Chilean television show

Plan Z was a comedic Chilean TV show broadcast between 1997 and 1998 in the now-defunct Chilean TV channel Canal 2 Rock & Pop, made up of short sketches, usually containing absurdist surrealist and sometimes politically incorrect humor, created by Angel Carcavilla, Carolina Delpiano, Rafael Gumucio, Pedro Peirano and Alvaro Díaz. It would often show parodies of real life situations, ridiculized stereotypes, and elements that made fun of a post-dictatorship Chile through irony.

Its name is based on "Plan Z", which was a supposed plan by the Salvador Allende administration to commit a self-coup in an attempt to establish a Marxist state with the help of the MIR and of the Cuban government. The existence of this plan was supposedly confirmed by the military, but the CIA later confirmed that it was just a product of war propaganda.

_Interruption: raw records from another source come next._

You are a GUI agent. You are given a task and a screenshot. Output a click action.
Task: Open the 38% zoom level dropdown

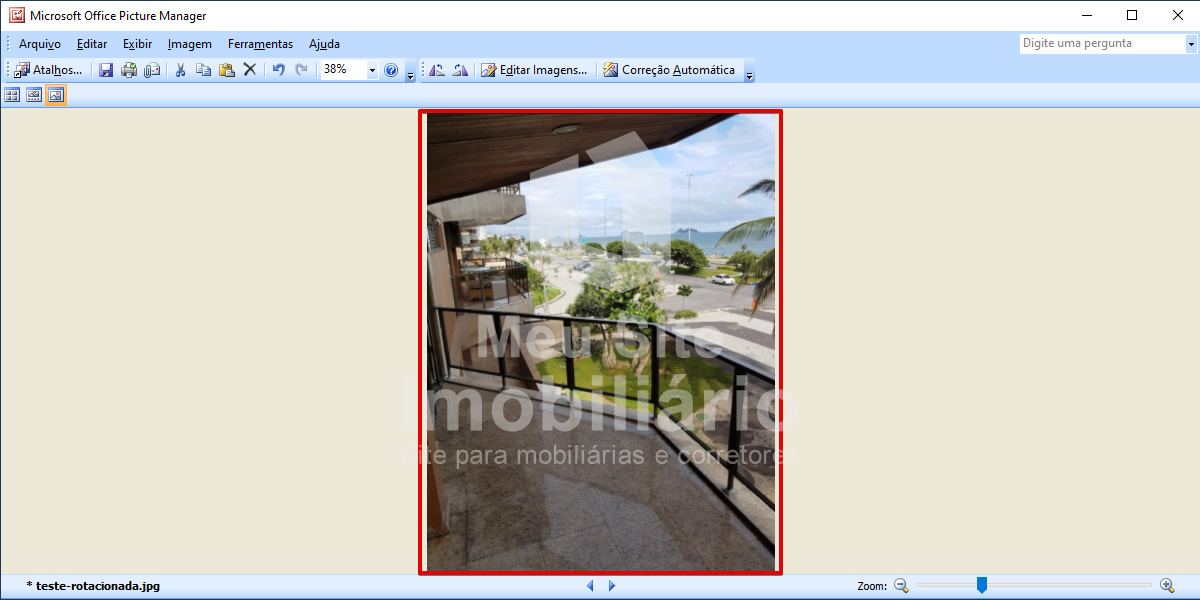coord(372,70)
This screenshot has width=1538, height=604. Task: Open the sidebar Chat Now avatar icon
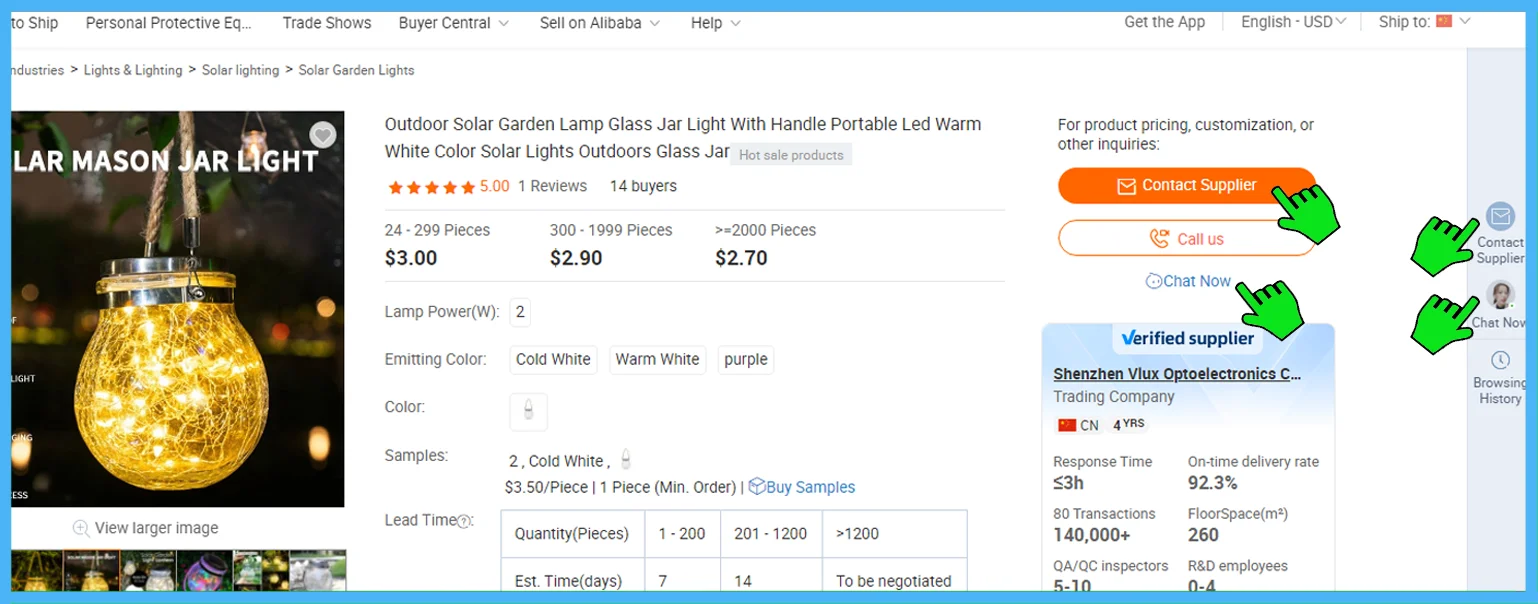pos(1500,294)
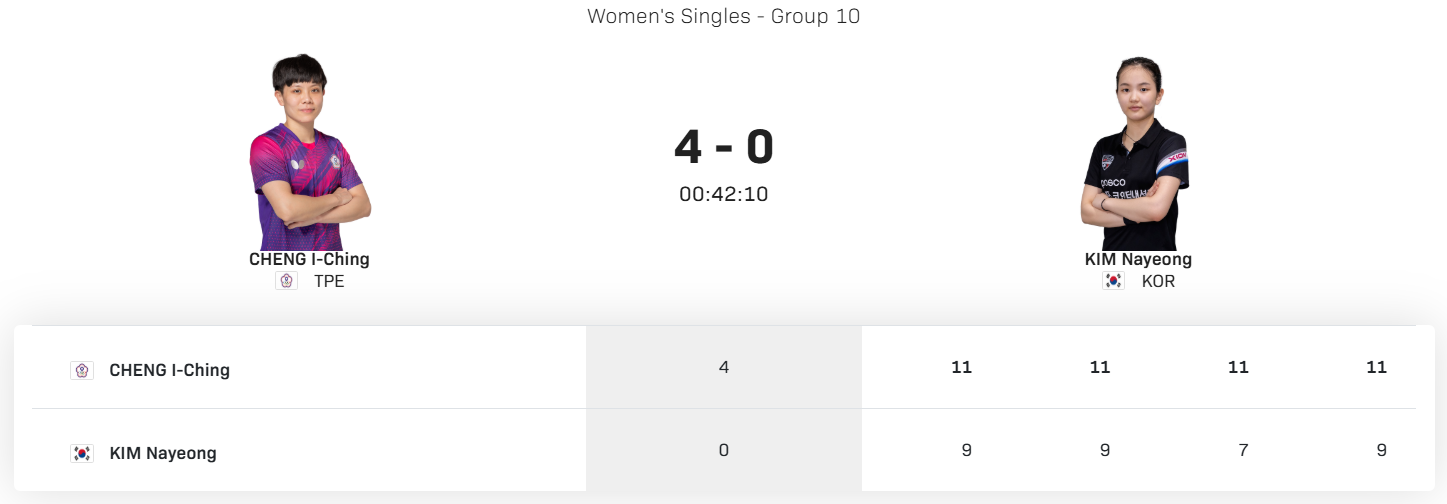Click the Women's Singles - Group 10 heading
1447x504 pixels.
tap(723, 16)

The show would be given various sanctions from the CNTV due to some of the more controversial actions of the show, such as making fun of the Bible in one of the sketches called "Noche de Libros: La Biblia" and ridiculizing Salvador Allende in "Vuestros Hombres, Valientes Soldados". In January 1998, after having gained eight charges overall, the broadcast of the show was cancelled, without ever finishing its second season.

== Members ==
The crew of Plan Z was made up of various journalists, writers, actors, and actresses:

- Ángel Carcavilla; then-journalist and publicist.
- Carolina Delpiano; TV hostess and actress.
- Rafael Gumucio; literary critic and writer.
- Álvaro Díaz; journalist and TV producer.
- Pedro Peirano; journalist and TV producer.
- Vanessa Miller; actress, writer, dancer, and TV hostess.
- Marco Silva; graphic designer and writer.